--- start GIVEN DATA ---
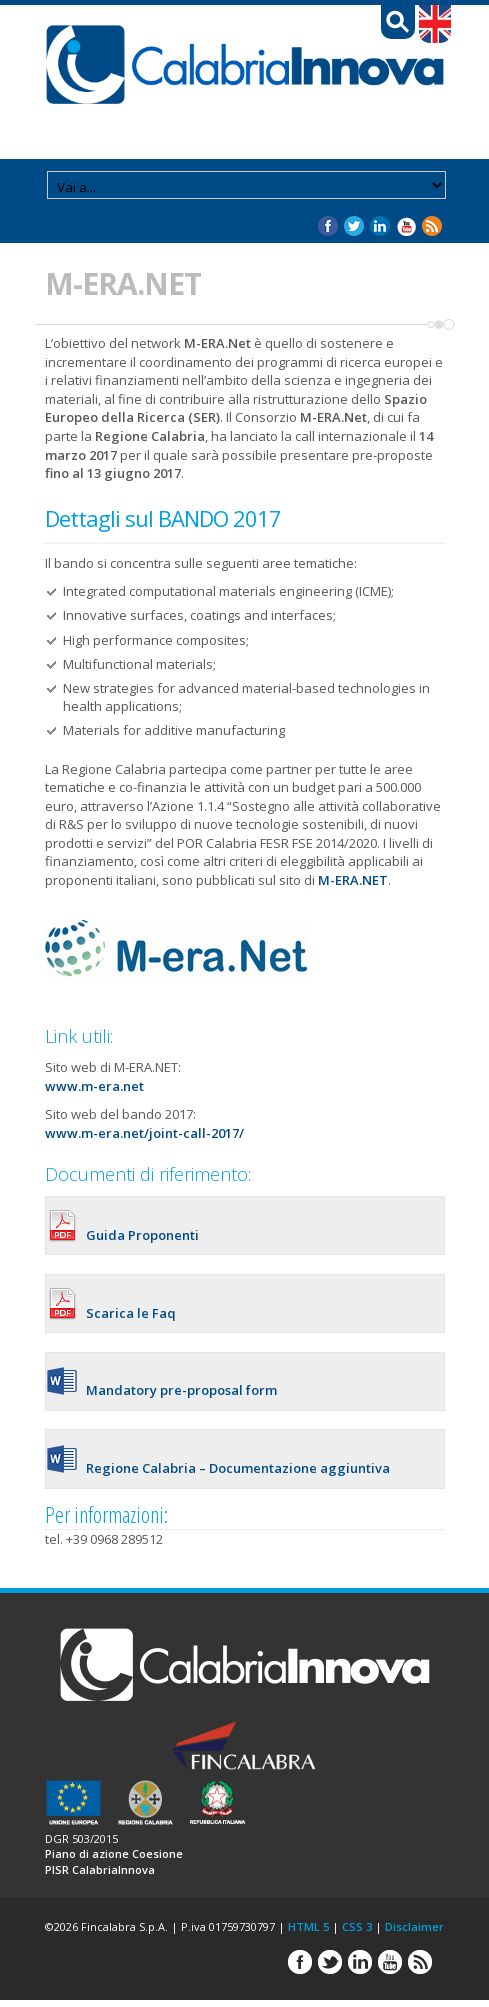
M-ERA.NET (351, 880)
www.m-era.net (94, 1086)
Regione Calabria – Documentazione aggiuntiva (238, 1468)
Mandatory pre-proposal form (181, 1390)
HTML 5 (308, 1926)
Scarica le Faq (131, 1313)
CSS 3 (357, 1926)
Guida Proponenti (142, 1235)
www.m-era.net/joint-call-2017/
--- end GIVEN DATA ---
Please rewrite the material above, substituting "Required pre-proposal form" for "Mandatory pre-proposal form" and leaving everything else unchanged. Omit the pictures from your answer.

M-ERA.NET (351, 880)
www.m-era.net (94, 1086)
Regione Calabria – Documentazione aggiuntiva (238, 1468)
Required pre-proposal form (181, 1390)
HTML 5 (308, 1926)
Scarica le Faq (131, 1313)
CSS 3 (357, 1926)
Guida Proponenti (142, 1235)
www.m-era.net/joint-call-2017/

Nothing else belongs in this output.